Il Meeting e la forza di un’esperienza
Caro Aldo, al Meeting di Rimini si incontrano esperienze che sembrano «impossibili» come ciò che sta succedendo in Israele, negli ospedali. Lo hanno testimoniato con due interventi da brividi suor Aziza e il dottor Salem Billan. In Israele vi sono ospedali dove israeliani e palestinesi, ebrei, musulmani e cristiani operano insieme. Mentre fuori imperversano gli scontri, nelle corsie degli ospedali vi è la pace e come ha detto il dottor Billan bisogna portarla nella società.
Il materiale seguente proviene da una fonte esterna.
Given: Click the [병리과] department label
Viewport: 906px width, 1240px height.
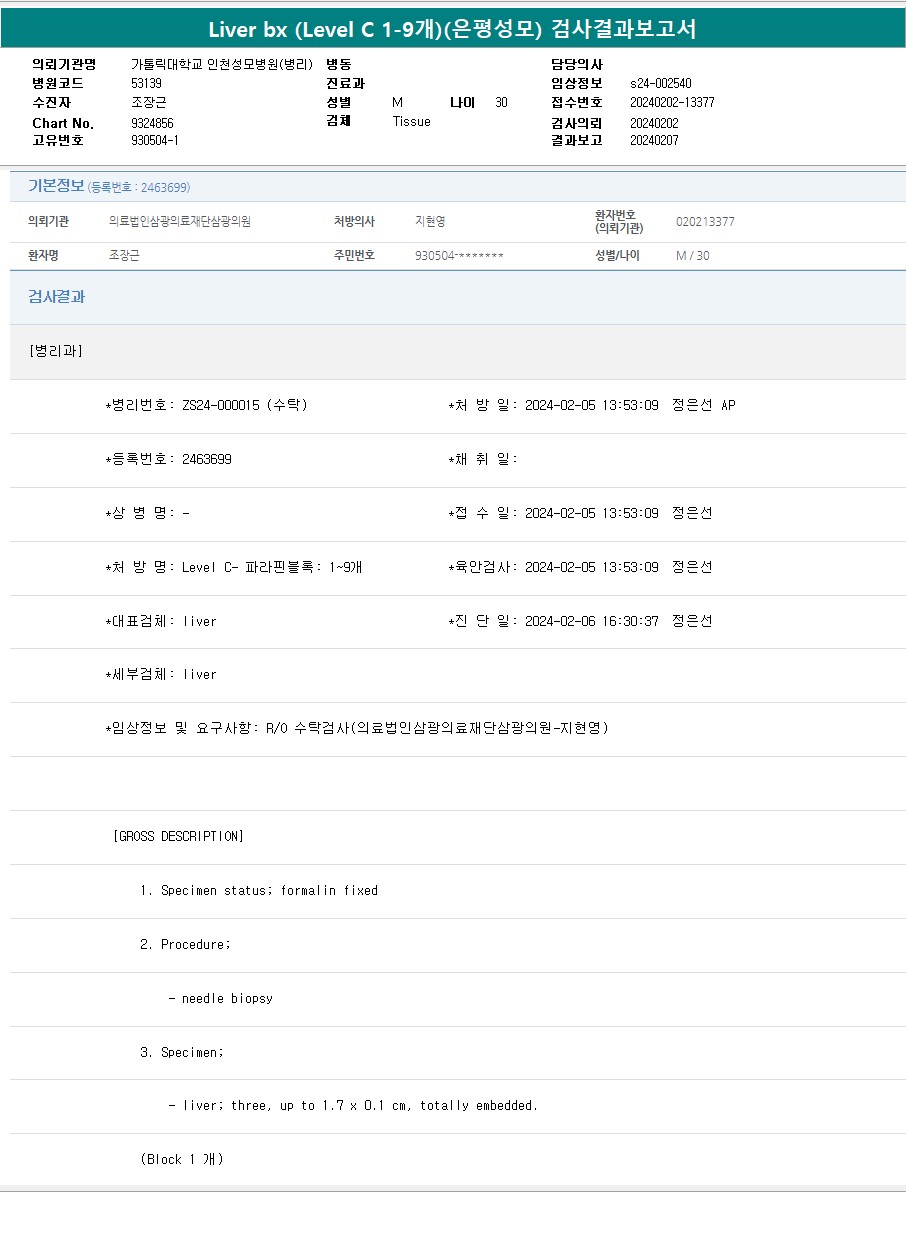Looking at the screenshot, I should coord(57,351).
Perché vi è la pace negli ospedali? Perché lì non si guarda se uno è israeliano o palestinese, ma si guarda l’uomo!
Gianni Mereghetti
Caro Gianni,
Grazie per la sua testimonianza, che mi ricorda il Parents Circle, l’associazione in cui il cardinal Martini quando era a Gerusalemme faceva incontrare i genitori israeliani e palestinesi che avevano perso un figlio in guerra o per un attentato terroristico. Ma al centro della sua lettera c’è il Meeting di Rimini. Ci sono tornato dopo qualche anno, e ho ritrovato quell’atmosfera di accoglienza, di serenità, di forza che ricordavo. Passiamo un intero anno a discutere di giovani, considerandoli un mistero impenetrabile — i millennials, la generazione Z —, e poi al Meeting ne trovi migliaia; e non sono chini sui cellulari. Ci sono volontari che dedicano al Meeting le loro ferie: giovani ingegneri, architetti, interpreti, giuristi, medici mettono la loro esperienza al servizio della comunità. Uno scrittore che stimo molto, Antonio Socci, ha sostenuto che negli ultimi tempi Rimini è diventata anche una passerella per Vip. Ma pure trent’anni fa si applaudiva Andreotti e si criticava De Mita (che rispose definendo i ciellini «teologi da spiaggia»). Il Meeting si è sempre confrontato con la politica, ed è giusto che sia così. Stavolta poi l’ha fatto al massimo livello, con quasi tutti i leader — moderati dal direttore del Corriere Luciano Fontana — e con il passo d’addio (forse solo provvisorio) di Mario Draghi. Alla fine il collante è la curiosità per il mondo e l’attitudine a non considerare nessuno come un estraneo. Perché alla fine — l’hanno notato Franco Nembrini e Massimo Camisasca parlando di Dante — «de te fabula narratur»: è sempre di te che parla la storia.